I prodotti oltre i limiti di legge sono pochi ma sono moltissimi quelli che evidenziano comunque la presenza di insetticidi e/o funghicide
È uscito il rapporto di Legambiente redatto in collaborazione con Alce Nero, sulla presenza di pesticidi negli alimenti. La situazione generale risulta stagnante con solo il 52% dei campioni privo di residui.
I pesticidi più diffusi riscontrati negli alimenti sono: Boscalid, Dimethomorph, Fludioxonil, Acetamiprid, Pyraclostrobin, Tebuconazole, Azoxystrobin, Metalaxyl, Methoxyfenozide, Chlorpyrifos, Imidacloprid, Pirimiphos-methyl e Metrafenone.
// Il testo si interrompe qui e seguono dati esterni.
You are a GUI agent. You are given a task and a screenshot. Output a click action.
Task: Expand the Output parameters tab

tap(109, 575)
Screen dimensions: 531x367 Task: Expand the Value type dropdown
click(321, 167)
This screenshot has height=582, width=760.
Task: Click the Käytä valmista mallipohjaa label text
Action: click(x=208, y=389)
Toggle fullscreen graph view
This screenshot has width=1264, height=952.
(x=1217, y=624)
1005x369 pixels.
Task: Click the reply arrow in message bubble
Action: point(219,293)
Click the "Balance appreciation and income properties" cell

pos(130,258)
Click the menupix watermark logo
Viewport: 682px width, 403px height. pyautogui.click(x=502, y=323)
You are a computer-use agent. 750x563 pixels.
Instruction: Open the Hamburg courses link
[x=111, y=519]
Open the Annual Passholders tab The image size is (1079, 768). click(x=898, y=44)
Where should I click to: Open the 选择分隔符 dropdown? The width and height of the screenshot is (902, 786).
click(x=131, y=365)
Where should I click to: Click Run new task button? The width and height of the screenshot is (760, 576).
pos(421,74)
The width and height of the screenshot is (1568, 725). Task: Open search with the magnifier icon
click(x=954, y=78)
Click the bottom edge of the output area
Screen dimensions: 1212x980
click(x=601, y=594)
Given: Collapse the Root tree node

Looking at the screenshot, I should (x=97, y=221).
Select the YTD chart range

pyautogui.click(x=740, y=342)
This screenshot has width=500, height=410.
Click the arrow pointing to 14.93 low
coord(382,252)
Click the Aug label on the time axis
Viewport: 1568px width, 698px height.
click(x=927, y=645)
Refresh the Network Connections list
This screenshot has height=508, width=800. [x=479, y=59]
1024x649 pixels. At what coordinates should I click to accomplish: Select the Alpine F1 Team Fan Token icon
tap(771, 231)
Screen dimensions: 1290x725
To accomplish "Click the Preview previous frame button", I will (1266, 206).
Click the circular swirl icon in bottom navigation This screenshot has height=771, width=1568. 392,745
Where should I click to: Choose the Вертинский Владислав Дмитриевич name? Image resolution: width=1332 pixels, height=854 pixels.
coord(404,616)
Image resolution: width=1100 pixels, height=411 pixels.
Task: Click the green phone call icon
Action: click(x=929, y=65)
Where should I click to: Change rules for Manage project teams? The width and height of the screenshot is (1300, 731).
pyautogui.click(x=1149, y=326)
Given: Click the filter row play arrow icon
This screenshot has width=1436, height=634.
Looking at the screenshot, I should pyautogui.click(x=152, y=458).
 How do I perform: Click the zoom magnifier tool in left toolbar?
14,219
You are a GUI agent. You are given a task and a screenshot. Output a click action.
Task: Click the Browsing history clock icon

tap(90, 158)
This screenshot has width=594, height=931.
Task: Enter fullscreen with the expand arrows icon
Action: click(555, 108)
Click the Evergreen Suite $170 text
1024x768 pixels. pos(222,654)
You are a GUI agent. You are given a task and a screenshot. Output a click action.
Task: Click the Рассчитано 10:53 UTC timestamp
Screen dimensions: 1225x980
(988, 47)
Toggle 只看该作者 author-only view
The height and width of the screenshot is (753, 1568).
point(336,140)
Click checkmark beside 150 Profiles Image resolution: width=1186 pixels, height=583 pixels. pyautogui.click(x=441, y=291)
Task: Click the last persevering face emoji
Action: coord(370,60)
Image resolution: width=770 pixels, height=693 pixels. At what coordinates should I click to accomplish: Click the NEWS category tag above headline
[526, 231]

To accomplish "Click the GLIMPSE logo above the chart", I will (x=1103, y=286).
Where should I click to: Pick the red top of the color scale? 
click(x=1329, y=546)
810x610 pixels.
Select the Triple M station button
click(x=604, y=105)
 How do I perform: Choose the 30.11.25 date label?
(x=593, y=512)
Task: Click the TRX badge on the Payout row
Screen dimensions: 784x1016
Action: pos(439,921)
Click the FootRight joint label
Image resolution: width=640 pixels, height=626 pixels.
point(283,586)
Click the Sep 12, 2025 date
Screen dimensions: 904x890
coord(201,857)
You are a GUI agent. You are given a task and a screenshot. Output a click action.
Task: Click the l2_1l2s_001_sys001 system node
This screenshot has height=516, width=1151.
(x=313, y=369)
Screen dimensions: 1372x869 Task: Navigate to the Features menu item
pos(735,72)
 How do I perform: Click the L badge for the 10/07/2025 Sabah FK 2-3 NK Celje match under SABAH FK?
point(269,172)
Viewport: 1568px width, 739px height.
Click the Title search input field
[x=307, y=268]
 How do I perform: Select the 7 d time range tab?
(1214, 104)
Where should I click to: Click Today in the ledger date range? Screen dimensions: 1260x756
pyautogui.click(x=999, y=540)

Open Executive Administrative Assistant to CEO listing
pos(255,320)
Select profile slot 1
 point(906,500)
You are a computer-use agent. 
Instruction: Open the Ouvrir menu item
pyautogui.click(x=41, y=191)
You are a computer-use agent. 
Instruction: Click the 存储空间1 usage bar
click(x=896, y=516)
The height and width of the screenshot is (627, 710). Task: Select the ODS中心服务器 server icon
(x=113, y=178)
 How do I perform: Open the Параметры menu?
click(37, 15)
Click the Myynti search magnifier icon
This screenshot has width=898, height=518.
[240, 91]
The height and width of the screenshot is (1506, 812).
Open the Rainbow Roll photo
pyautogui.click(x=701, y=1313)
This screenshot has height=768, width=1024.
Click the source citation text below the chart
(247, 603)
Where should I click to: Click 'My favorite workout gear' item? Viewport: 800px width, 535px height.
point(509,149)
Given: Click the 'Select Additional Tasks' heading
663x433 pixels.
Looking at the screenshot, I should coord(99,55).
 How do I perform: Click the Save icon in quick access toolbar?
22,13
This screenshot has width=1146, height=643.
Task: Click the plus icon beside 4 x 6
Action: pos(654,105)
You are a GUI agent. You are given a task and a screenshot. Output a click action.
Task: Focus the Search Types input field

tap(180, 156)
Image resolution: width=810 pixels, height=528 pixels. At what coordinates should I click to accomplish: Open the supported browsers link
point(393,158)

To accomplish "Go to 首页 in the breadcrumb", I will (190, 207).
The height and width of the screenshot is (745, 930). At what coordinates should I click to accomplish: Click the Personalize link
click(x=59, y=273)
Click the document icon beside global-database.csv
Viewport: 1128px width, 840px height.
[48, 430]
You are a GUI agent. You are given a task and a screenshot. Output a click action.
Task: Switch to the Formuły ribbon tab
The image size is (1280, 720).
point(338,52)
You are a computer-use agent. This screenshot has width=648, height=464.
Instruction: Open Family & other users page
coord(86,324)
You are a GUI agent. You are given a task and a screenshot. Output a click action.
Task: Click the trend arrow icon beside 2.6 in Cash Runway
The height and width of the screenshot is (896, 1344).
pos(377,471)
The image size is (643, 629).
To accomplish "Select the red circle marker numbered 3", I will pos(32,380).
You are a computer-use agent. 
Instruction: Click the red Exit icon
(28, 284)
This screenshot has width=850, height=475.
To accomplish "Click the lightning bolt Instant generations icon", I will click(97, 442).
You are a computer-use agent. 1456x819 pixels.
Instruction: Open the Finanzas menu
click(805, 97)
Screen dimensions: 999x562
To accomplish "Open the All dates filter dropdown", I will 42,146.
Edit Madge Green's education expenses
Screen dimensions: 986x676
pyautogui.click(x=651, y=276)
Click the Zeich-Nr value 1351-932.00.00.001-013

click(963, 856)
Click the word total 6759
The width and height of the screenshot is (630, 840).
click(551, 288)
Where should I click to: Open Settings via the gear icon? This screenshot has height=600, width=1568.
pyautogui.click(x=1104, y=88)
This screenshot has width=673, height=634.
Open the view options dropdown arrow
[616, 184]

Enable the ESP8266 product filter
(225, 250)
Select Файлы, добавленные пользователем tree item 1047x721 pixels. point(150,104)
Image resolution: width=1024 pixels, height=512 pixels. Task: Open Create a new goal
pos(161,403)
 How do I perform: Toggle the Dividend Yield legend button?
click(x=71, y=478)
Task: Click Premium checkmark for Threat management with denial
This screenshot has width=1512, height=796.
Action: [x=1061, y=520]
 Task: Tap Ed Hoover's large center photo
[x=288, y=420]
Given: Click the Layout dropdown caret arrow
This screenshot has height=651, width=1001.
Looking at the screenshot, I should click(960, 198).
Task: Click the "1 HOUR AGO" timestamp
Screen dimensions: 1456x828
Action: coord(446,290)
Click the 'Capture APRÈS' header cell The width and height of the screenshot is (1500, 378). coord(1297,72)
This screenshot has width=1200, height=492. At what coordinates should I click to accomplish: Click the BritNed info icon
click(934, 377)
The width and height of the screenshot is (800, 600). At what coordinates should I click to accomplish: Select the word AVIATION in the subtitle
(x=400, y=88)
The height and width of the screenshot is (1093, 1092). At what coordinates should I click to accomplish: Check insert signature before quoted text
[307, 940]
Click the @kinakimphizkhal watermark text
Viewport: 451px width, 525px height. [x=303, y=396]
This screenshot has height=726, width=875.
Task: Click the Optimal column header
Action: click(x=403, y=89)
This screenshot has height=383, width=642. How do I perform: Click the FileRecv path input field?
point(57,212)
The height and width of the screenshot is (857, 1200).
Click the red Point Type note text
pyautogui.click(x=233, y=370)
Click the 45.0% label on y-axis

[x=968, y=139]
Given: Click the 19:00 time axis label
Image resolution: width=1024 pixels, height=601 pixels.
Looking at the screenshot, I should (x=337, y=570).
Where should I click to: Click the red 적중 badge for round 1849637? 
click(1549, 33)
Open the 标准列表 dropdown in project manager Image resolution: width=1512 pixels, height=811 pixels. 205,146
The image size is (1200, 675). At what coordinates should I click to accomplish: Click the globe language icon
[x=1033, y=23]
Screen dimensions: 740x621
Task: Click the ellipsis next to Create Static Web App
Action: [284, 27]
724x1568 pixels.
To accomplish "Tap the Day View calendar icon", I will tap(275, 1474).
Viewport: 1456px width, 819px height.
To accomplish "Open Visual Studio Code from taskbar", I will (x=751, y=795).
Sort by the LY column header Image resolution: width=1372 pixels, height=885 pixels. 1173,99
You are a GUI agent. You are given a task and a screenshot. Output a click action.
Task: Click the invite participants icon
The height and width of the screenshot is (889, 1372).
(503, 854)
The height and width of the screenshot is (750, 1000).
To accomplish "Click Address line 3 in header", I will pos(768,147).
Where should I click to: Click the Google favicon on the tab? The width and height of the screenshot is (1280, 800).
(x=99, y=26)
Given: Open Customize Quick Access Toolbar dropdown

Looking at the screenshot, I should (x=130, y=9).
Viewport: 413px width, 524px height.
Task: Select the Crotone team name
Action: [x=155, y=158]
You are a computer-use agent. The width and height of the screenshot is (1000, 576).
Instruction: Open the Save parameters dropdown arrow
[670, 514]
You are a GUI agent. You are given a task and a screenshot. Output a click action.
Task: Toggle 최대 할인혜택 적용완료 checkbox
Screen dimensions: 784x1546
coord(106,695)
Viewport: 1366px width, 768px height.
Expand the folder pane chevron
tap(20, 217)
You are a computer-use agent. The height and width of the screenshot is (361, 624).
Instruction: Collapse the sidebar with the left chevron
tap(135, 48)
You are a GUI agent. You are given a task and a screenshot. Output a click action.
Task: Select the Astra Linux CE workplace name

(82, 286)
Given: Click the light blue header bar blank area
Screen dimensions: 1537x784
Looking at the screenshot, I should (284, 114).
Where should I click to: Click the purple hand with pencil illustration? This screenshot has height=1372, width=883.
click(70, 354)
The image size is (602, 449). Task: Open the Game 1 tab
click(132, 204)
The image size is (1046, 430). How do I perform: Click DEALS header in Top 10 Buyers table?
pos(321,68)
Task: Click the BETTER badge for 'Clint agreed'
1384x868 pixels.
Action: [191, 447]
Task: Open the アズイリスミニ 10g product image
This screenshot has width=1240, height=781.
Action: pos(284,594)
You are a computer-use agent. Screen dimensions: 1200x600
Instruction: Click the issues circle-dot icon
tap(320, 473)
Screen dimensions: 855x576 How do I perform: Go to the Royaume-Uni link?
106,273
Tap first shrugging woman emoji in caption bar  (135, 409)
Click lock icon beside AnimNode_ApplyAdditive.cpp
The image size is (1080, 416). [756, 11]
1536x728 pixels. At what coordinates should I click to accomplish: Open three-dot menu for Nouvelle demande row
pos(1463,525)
Si tratta per la maggior parte di fungicidi e insetticidi utilizzati in agricoltura che arrivano sulle nostre tavole e che, giorno dopo giorno, mettono a repentaglio la salute dell’ambiente. I consumatori chiedono da tempo prodotti più sani e sostenibili, ma il business dell’agricoltura intensiva sembra non voler cedere il passo.
Pomodori, peperoni, carote, ma soprattutto uva, pere e pesche. Su circa seimila campioni di alimenti di origine vegetale e di prodotti derivati da apicoltura, quasi la metà contiene residui di pesticidi, percentuale che supera il 70% nel caso della frutta. Nonostante i campioni irregolari in tutti i prodotti fatti analizzare siano appena l’1,2%, quelli senza alcun residuo di pesticidi non sono soltanto il 52%. Il restante 46,8%, invece, pur risultando entro i limiti di legge e dunque tecnicamente in regola, contiene uno o più residui. Questi i risultati presentati nel dossier ‘Stop ai pesticidi’ elaborato da Legambiente e raccolti nel 2019 nei laboratori pubblici italiani accreditati per il controllo ufficiale dei residui di prodotti fitosanitari negli alimenti.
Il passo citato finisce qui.